Was jüngst in der „Bild“ zu lesen war, klang für viele wie ein Befreiungsschlag. Das ersehnte Ende der Corona-Maßnahmen schien bei diesen Worten nicht mehr fern: „Endlich“ soll die Inzidenz nicht mehr das Maß aller Dinge sein. Diese Zahl der registrierten Neuinfektionen pro 100.000 Einwohner bestimmt in Deutschland, ob Kinder zur Schule gehen und Restaurants Gäste bewirten dürfen, und fiel zuletzt unter 10. Die Bundesnotbremse war starr an sie gekoppelt. Hat das nun ein Ende? Die Tageszeitung berief sich auf ein internes Dokument des Robert Koch-Instituts (RKI): Die Zahl der Covid-Patienten, die im Krankenhaus liegen, soll als weiterer Leitindikator eingeführt werden.

Das Gesundheitsministerium stellte umgehend klar: Die politische Strategie werde dadurch nicht geändert – die Inzidenz sei nach wie vor ein wichtiger Parameter.

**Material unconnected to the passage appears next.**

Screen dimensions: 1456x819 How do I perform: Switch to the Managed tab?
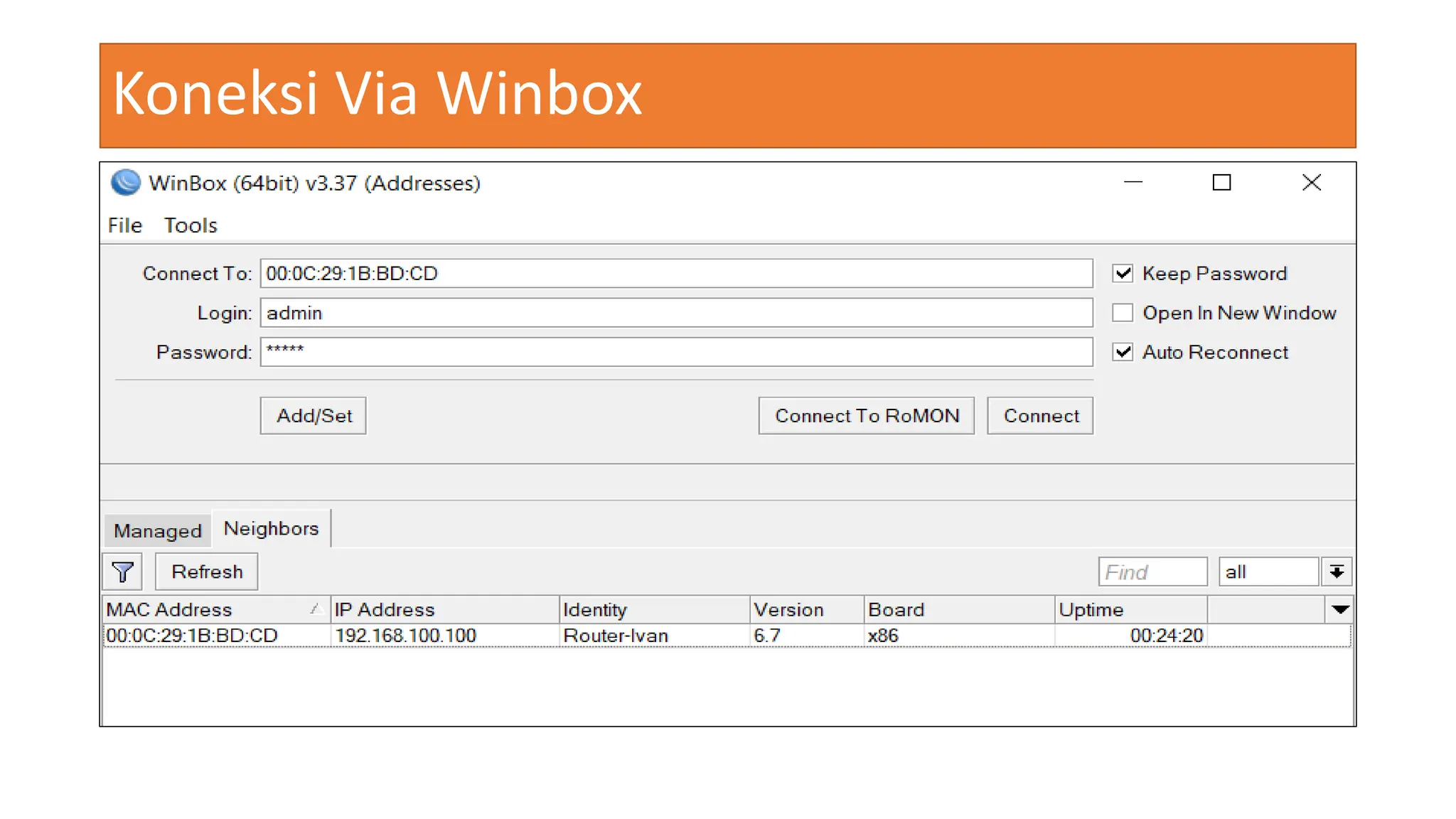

Wenn die Regierung nun den Blick auf die Situation in den Krankenhäusern weitet, kommt sie den Experten entgegen, die seit Monaten fordern, bei der Pandemiebekämpfung möglichst viele Datenpunkte ins Auge zu fassen – und nicht alles an einen Wert zu binden. Vielen geht das nicht weit genug. Dabei ist es hierzulande auch nach mehr als einem Jahr Pandemie mit viel Aufwand verbunden, überhaupt die Patientenzahlen aus den Krankenhäusern zu erfassen.

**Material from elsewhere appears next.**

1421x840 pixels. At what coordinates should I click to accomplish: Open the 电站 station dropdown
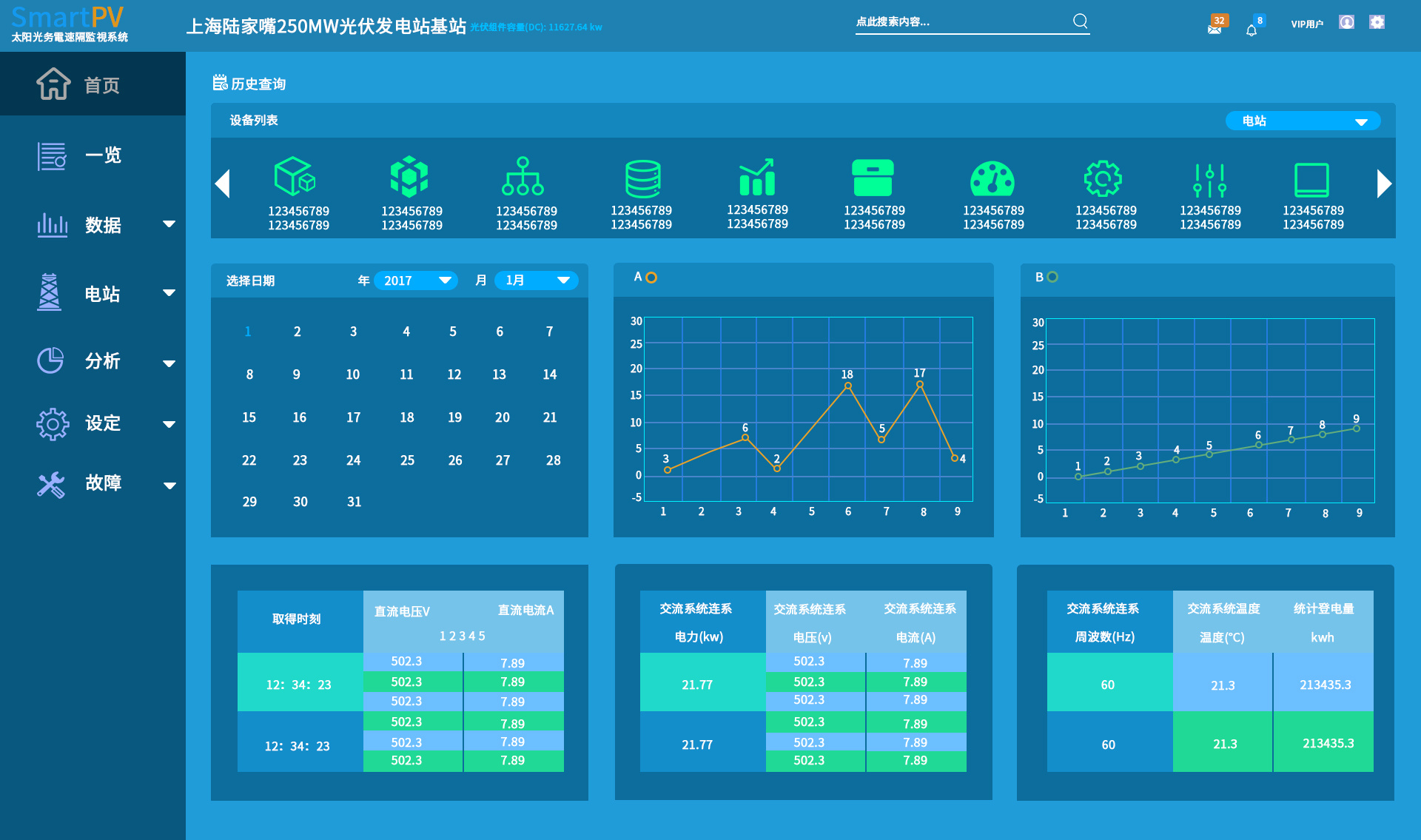[x=1303, y=121]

Um zu beurteilen, wie hilfreich bestimmte Daten sind, muss man sich erst mal klarmachen, welches Ziel man überhaupt verfolgt. Will man etwa die Gefahr minimieren, dass sich Mutanten des Coronavirus breitmachen, muss man die absolute Zahl der Infektionen niedrig halten. Möglichst wenige Menschen sollten infiziert sein. Dabei kann die Inzidenz helfen, sie gibt Hinweise auf das Infektionsgeschehen – jedoch zählt auch die Qualität der Daten. Ein Problem ist, dass die Gesundheitsämter die Infektionszahlen mit einem gewissen Verzug an das RKI melden, besonders am Wochenende. Das führe zu einer systematischen Unterschätzung der jeweils aktuellen 7-Tage-Inzidenz, gibt die Deutsche Arbeitsgemeinschaft Statistik zu bedenken. Zudem versteckt sich hinter der Inzidenz eine Dunkelziffer – Infizierte mit schwachen oder gar keinen Symptomen, die sich nicht testen lassen, fallen durchs Raster. Wie groß die Dunkelziffer ist, lässt sich nur beantworten, wenn man eine repräsentative Stichprobe der Bevölkerung testet. In England gibt es ein solches Projekt. Das fordern Statistiker seit Monaten auch in Deutschland. Erhört werden sie nicht.

Das Paradoxon der Corona-Maßnahmen

Ein anderes Ziel der Pandemiebekämpfung ist, die Krankenhäuser vor Überlastung zu schützen. Damit wurden in Deutschland die meisten Corona-Maßnahmen begründet. Es ist paradox: Die Maßnahmen hingen von der Inzidenz ab, die aber für dieses Ziel kaum geeignet ist. Die Zahl der Neuinfektionen kann zwar auf mögliche Trends in der Bevölkerung hinweisen, aber vom Krankheitsgeschehen ist sie entkoppelt. Das hat zwei Gründe.

Erstens hängt die Inzidenz von der Teststrategie ab. Wenn man junge Menschen testet, wie Schüler, steigt die Inzidenz, doch in den Krankenhäusern ändert sich wenig. Dieses Problem ließe sich teilweise beheben, wenn man den Grund des Tests erfassen würde. Auch das fordern Wissenschaftler seit Monaten vergebens. Eine Notlösung wäre, bei einem positiven Testergebnis zumindest auch Informationen zu Symptomen zu übermitteln. Was in den jeweils kommenden Tagen auf das Gesundheitssystem zukommt, ließe sich an der Zahl der Infizierten mit Symptomen nämlich abschätzen. Aber hier versagt die Bürokratie: Zwar sehen die Meldebögen ein Feld für Hinweise zu Symptomen vor, doch bei jeder vierten Meldung beim RKI fehlt diese Information.

Der zweite Grund für die Entkoppelung von Inzidenz und Krankheitsgeschehen ist die Impfkampagne. Die einst stark gefährdeten Risikogruppen, also Menschen, die älter als 80 Jahre oder schwer krank sind, wurden nun weitgehend geimpft und somit vor schweren Verläufen geschützt. Deshalb werden sie selbst bei hohen Inzidenzen nicht so häufig in den Krankenhäusern landen wie vergangenes Jahr.